Linking

The Static Keyword in C

An external variable is one that is declared outside of a function.

A static external variable is only accessible within the module in which it is declared (ie. private). Same with static methods.

External variables that are not static are called global variables.

A static internal variable remains in memory and retains its value between function calls.

Linking is the process of collecting and combining various pieces of code and data into a single file that can be loaded into memory and executed.

Linking can be performed at compile time, load time, or at run time.

Linking is performed by programs called linkers.

Benefits of linking separate compilation units

Resusability
Modular (separate development, separate testing)

7.1 Compiler Drivers

To compile:

$ gcc -Og main.c sum.c -o prog

Runs cpp (c preprocessor). Translates main.c to ASCII file main.i
Runs cc1 (compiler). Translates main.i to ASCII file main.s.
Runs as (assembler). Translates main.s to binary relocatable object file main.o.
Steps 1, 2, and 3, are run for sum.c
Runs ld (linker) to combine main.o, sum.o and necessary system object files to create a single binary executable object.

To run:

$./prog

The shell invokes a loader which:

Copies the code and data in prog into memory
transfers control to the beginning of the prog

7.2 Static Linking

Static linkers (ld) take as input a collection of relocatable object files and command line args and generates a fully linked executable file.

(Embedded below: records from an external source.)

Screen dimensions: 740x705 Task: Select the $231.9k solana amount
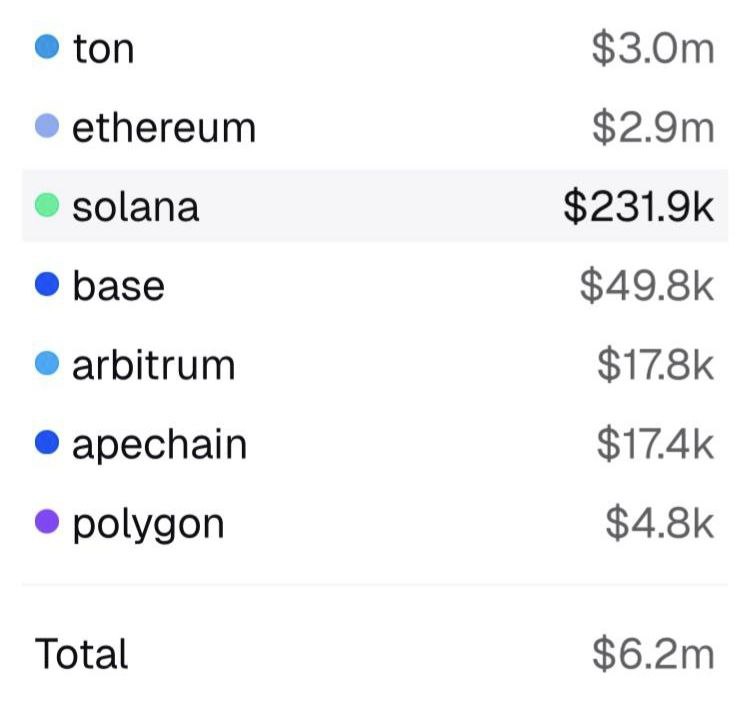coord(639,206)
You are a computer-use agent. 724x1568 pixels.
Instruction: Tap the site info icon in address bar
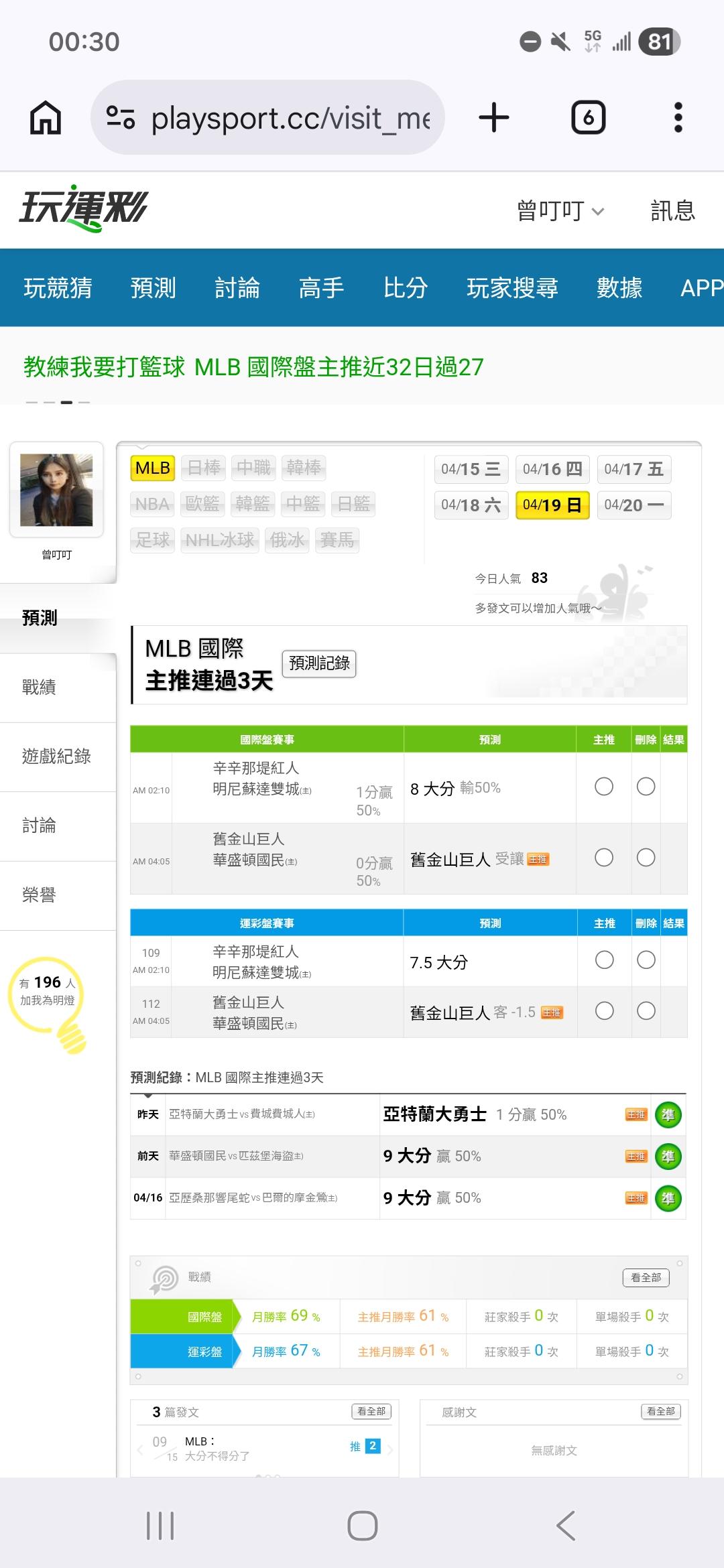[x=121, y=118]
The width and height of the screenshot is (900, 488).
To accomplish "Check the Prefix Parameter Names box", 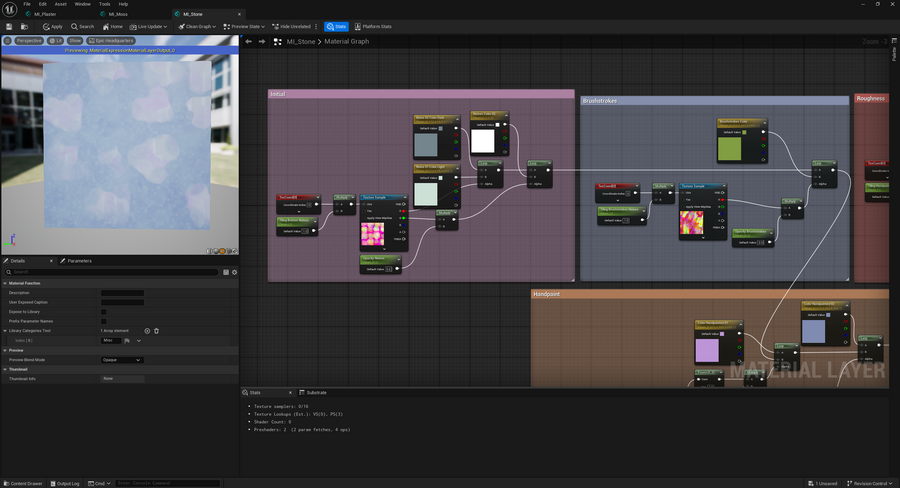I will click(x=104, y=320).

Steps to build the executable

Symbol Resolution – Object files define and reference symbols (functions, global variables, static variables). Symbol resolution associates each symbol reference with exactly one symbol definition.
Relocation – Compilers and assemblers generate code and data sections that start at address 0. The linker relocates these sections by associating a memory location with each symbol definition and then modifying all of the references to those symbols. The linker performs these relocations using detailed instructions generated by the assembler, called relocation entries.

7.3 Object Files

Object files come in 3 forms.

Relocatable object files – contains code and data that can be combined w/ other relocatable object files at compile time to create an executable file.
Executable object file – binary code and data that can be copied into memory and executed.
Shared object file – a relocatable object file that can be loaded into memory and linked dynamically at load time or run time.

Each OS has a different format for their object files. Linux uses ELF (executable and linkable format).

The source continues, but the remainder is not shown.